Insights > Articles > PCAOB Issues New Audit and Attest Standards for Broker-Dealers
PCAOB Issues New Audit and Attest Standards for Broker-Dealers
Financial regulators have taken another step forward in rolling out the provisions of the Dodd-Frank Act. On October 10 the Public Company Accounting Oversight Board (PCAOB) announced the adoption of two attestation standards for the regulatory reporting of broker-dealers, an auditing standard for supplemental information accompanying financial statements audited according to PCAOB standards, and related amendments to other PCAOB standards.
This comes on the heels of the SEC’s adoption of new rules for broker-dealers, and it marks a coordinated effort by regulators to help protect investors—in this case by enhancing the quality of the information provided to the SEC. “The standards adopted today. . .will strengthen procedures for auditors and improve the reliability of annual reports required by the SEC for oversight of customer assets held by broker-dealers,” PCAOB chairman James Doty said in a statement.
As you may know, the Dodd-Frank Act amended the Sarbanes-Oxley Act to, among other things, authorize the PCAOB to oversee audits of SEC-registered broker-dealers.
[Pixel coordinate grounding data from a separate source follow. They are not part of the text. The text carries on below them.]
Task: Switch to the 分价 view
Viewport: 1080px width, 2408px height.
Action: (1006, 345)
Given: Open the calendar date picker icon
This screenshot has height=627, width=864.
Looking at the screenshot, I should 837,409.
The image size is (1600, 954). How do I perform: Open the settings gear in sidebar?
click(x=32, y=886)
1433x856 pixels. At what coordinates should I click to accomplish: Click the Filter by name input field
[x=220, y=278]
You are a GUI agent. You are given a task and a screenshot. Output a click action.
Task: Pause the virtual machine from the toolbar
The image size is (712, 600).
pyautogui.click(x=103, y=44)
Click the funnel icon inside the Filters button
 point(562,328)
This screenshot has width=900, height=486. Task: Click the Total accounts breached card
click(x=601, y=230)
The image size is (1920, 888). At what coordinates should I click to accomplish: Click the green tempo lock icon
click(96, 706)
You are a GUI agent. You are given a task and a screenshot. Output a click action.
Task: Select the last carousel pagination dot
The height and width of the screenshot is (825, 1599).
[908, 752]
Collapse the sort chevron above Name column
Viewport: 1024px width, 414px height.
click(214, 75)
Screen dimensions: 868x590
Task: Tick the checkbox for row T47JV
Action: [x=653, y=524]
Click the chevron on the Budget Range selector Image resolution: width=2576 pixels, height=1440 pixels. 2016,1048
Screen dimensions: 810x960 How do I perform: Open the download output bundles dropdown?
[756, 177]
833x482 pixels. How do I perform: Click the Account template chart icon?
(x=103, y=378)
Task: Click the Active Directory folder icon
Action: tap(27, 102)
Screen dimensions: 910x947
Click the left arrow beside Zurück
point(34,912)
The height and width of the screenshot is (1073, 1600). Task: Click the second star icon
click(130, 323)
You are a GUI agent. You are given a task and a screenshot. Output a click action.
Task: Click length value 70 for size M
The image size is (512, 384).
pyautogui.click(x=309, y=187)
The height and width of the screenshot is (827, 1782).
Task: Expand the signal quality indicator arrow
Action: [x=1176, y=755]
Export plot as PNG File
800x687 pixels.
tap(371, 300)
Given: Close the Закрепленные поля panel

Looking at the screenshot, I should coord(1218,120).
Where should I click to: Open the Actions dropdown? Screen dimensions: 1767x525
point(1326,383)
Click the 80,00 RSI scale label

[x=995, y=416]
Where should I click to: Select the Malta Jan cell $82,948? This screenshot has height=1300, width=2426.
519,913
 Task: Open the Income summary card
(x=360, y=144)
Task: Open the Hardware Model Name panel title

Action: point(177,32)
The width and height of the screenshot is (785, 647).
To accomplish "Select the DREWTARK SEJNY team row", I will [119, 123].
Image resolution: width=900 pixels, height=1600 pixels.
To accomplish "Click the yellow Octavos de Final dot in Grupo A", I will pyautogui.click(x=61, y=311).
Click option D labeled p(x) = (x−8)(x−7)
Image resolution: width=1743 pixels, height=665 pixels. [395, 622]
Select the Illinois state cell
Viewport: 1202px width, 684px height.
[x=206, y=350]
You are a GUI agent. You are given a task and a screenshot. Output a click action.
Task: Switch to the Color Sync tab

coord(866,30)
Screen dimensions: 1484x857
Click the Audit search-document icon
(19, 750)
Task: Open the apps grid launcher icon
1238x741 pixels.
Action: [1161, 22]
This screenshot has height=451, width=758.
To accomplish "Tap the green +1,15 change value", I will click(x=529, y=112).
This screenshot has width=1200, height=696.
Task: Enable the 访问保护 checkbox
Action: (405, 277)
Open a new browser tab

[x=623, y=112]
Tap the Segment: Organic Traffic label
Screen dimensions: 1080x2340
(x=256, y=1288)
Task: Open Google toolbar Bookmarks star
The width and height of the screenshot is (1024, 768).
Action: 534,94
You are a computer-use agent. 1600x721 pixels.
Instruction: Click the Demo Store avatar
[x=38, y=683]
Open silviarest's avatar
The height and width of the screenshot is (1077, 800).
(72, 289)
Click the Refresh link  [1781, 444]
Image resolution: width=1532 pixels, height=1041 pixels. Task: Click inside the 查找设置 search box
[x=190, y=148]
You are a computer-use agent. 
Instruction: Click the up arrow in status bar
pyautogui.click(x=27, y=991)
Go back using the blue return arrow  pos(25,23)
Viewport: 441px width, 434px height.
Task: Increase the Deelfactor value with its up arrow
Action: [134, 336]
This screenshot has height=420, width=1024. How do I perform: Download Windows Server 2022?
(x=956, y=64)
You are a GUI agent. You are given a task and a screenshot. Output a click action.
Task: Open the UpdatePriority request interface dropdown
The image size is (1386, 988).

The PCAOB has said that it expects the new standards to “promote overall audit effectiveness and avoid redundancy.”
With this in mind, let’s take a brief look at the PCAOB’s three new standards.
Attestation Standard No. 1: The Examination Standard
This standard, consistent with SEC Rule 17a-5, requires auditors to determine whether:
- The broker-dealer’s internal control over compliance was effective both during and at the end of the most recent fiscal year
- The broker-dealer was in compliance with the net capital and reserve requirements rules as of the end of the most recent fiscal year
- The information the broker-dealer used to state whether it was in compliance with the net capital and reserve requirements rules was derived from its books and records
The standard also requires auditors of broker-dealers to consider fraud risk and coordinate the examination engagement with the audit of the broker-dealer’s financial statements, among other requirements.
Attestation Standard No. 2: The Review Standard
This standard, also consistent with SEC Rule 17a-5, requires auditors to perform procedures regarding several statements made in broker-dealer exemption reports, including:
- A statement identifying the provisions the broker-dealer used to claim an exemption
- A statement that the broker-dealer either met the identified exemption provisions throughout the most recent fiscal year without exception or did so except as described in the exemption report
- If applicable, a statement that identifies and describes each exception during the most recent fiscal year
Auditing Standard No. 17: Supplemental Information
This standard establishes the auditor’s responsibilities regarding supplemental information that accompanies broker-dealers’ audited financial statements. Its intention is to give regulators and other financial statement users greater confidence in the quality and consistency of this information. As a result, auditors must:
- Determine that the supplemental information reconciles to the underlying accounting and other records or to the financial statements, as applicable
- Test the completeness and accuracy of the supplemental information, to the extent it wasn’t tested during the financial statement audit
- Evaluate whether the information complies with relevant regulatory requirements or other applicable criteria, if any
Effective Date
Assuming these new standards are approved by the SEC, their effective date will coincide with the effective date for the corresponding SEC Rule 17a-5 changes: They’ll apply to examination engagements, review engagements, and reports on supplemental information for financial statements for fiscal years ending on or after June 1, 2014.